J.'s Own Experience with Jehovah's Witnesses
Wed., Feb. 5. 2014 12:41pm EST
J. Jackson here again. Here's a testimony of my own, which will help explain why Rita's testimony meant so much to me:
I used to do a lot of witnessing to Jehovah's Witnesses. I have a very special place in my heart for them, because when I was in college, I was dating a girl named Kelly who was studying with the Jehovah's Witnesses. I wasn't a born-again Christian at the time, but some of their things in their books didn't sit right with me.
At one point in our relationship, my girlfriend said, "Prove to me they're wrong, J. I don't want them to be right, but they're the only people that have ever been able to give me answers to my questions about God." At the time, I thought, "Man, I know they're wrong about some of this stuff, but I'd have to read the whole Bible to prove them wrong, and I'll never be able to do that!" Little did I know what God would have in store for me.
Kelly and I eventually broke up. A lot happened after that, but that's what started me wanting to witness to the Jehovah's Witnesses. Once I got saved and realize there were books exposing the false doctrines of the Jehovah's Witnesses, I couldn't read enough of them. God just placed them on my heart.
To make it more interesting, I ended up working on Pittsburgh's North Side (formerly Allegheny, Pa.), which is where the Jehovah's Witnesses got started in the late 1800's, before they moved to Brooklyn, NY. In fact, I live fairly close to the grave of Charles Taze Russell, who founded their parent organization, the Watchtower Bible & Tract Society.

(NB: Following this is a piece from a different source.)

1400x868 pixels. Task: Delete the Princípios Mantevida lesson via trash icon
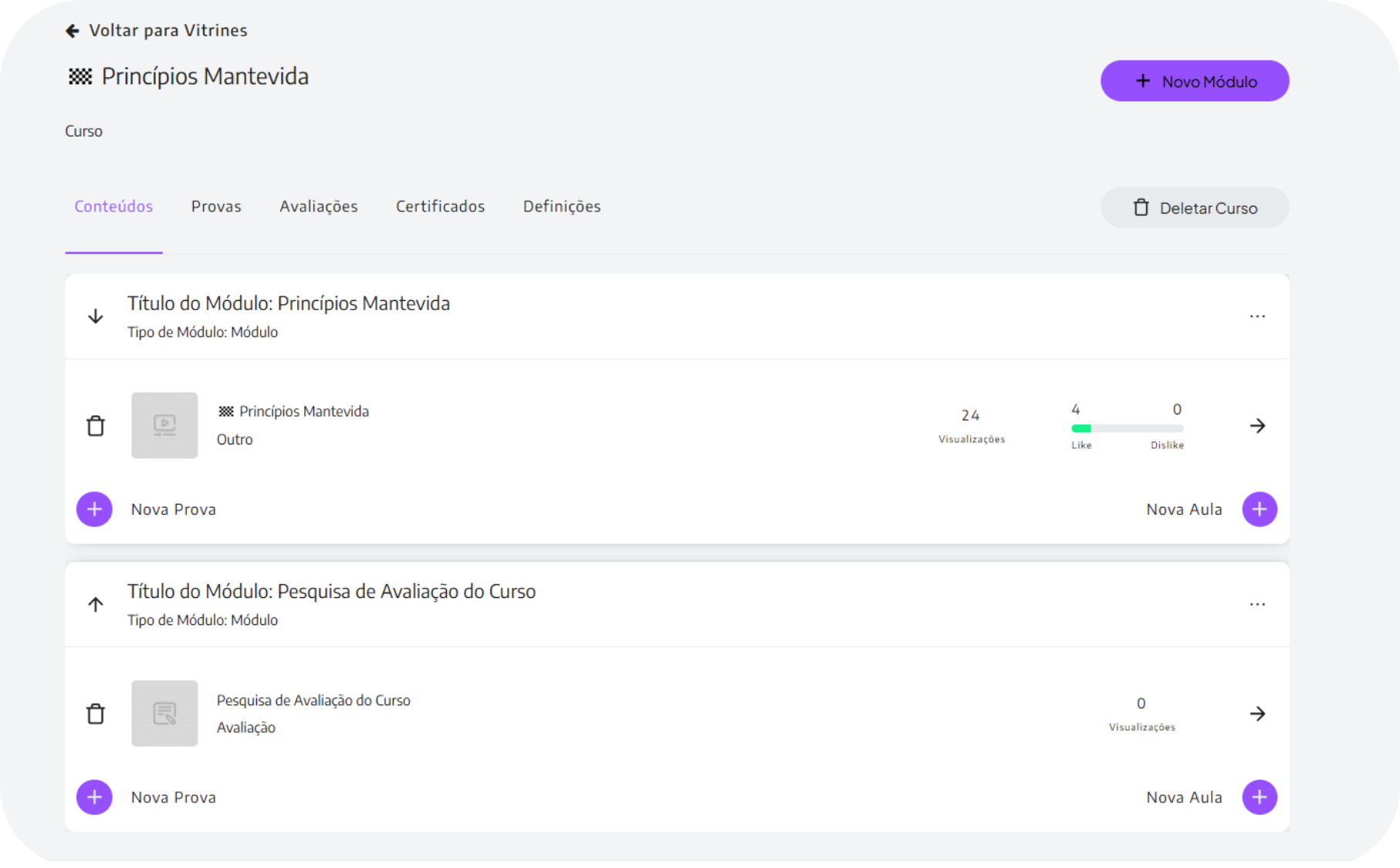tap(96, 426)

Anyway, I was witnessing to a lot Witnesses, sometimes on street corners, sometimes in one-on-one or two-on-two sessions at the kitchen table ... and it was a very frustrating experience. They weren't convincing me of any truth to their doctrines (Once you see how faulty their logic and research is and how their organization has twisted the truth over the years, it's pretty hard to fall for their lies -- but Satan has really blinded their eyes.)
One night, I was feeling very frustrated, and I did the old "Bible roulette" thing where you open up the Bible and read wherever your finger lands. Yeah, I know that's not a good thing to do, but sometimes God honors even things like that. Anyway it opened to Psalm 126:5-6:
"Those who sow in tears will reap with songs of joy. He who goes out weeping, carrying seed to sow, will return with songs of joy, carrying sheaves with him."
Well, you know what sowing seed is about in the New Testament sense. It's sharing the word of God. And I was sowing my seed with tears, because it looked like there would never be a crop. But this verse said there would be, and it's probably where the old hymn "Bringing in the Sheaves" comes from.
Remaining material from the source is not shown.